Governments and agencies are struggling to organise efficient relief initiatives as natural catastrophes become more common, worsened by climate change. Natural language processing (NLP), machine learning (ML), and artificial intelligence (AI) can all aid. In times of crisis, Twitter has become a vital communication tool. Because smartphones are so common, users may use them to broadcast a real-time emergency. Also, Twitter has been utilised as an excellent platform for people to express their thoughts about the crisis, which can assist governing authorities comprehend the public's sentiments and take necessary action. A huge number of users uploaded information such as disaster damage reports and disaster readiness circumstances throughout the crisis response period, making Twitter a crucial social media platform for updating and accessing data. Mining emotive data effectively can help us better comprehend catastrophe response in a quick and straightforward manner.
What it does
So here, we have built a code which performs Sentiment Analysis on the labelled dataset, consisting of multiple tweets related to Natural Disasters.
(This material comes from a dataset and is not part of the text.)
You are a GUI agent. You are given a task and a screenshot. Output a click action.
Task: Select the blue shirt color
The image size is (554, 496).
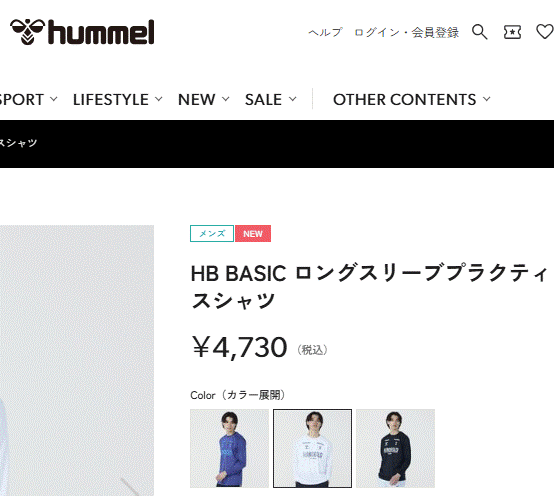coord(229,448)
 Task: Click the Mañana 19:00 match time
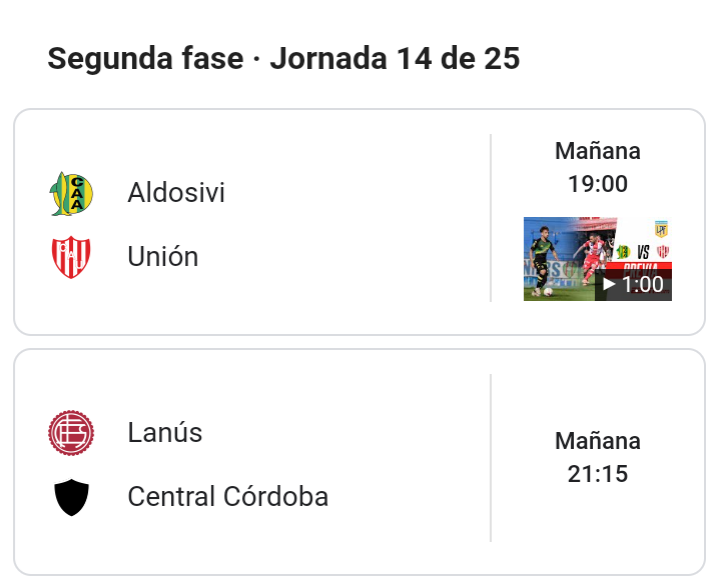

Here, we have considered the tweets labelled '1' as the negative tweets i.e., the tweets which talk about the negative effect a natural disaster has caused, and the tweets labelled '0' as the positive tweets i.e., the tweets talking about something positive which took place even in the midst of a natural disaster. We performed the code using the concepts of NLP and Supervised Learning.
How we built it
We used the different concepts of NLP like Tokenization, Stemming and Vectorization in order to find the important keywords so that we would be able to use the classify the positive and negative tweets. We even tried to extract the hashtags from each tweet and see the top 10 trending hashtags in the positive as well as negative tweets. After performing the same, we performed Binary Classification and we used 4 different classifiers for this. We then compared their performance with the use of the metrics F1 Score and created a chart in which we could see which Classifier gave us the best F1 Score. We found that Random Forest Classifier gave us an F1 Score of 91% and hence we went ahead and used this classifer to perform the prediction for the test dataset (Glaucoma.csv).
Challenges we ran into
Speaking about the challenges we ran into, we can say that the time constraint was a huge challenge since we had just two days to complete this project. Nevertheless, we overcame the challenge and submitted our file successfully! Another challenge which we faced was during the prediction process. It was quite difficult to incorporate our trained model in the Glaucome dataset to perform prediction. That part of the code is still a work in progress.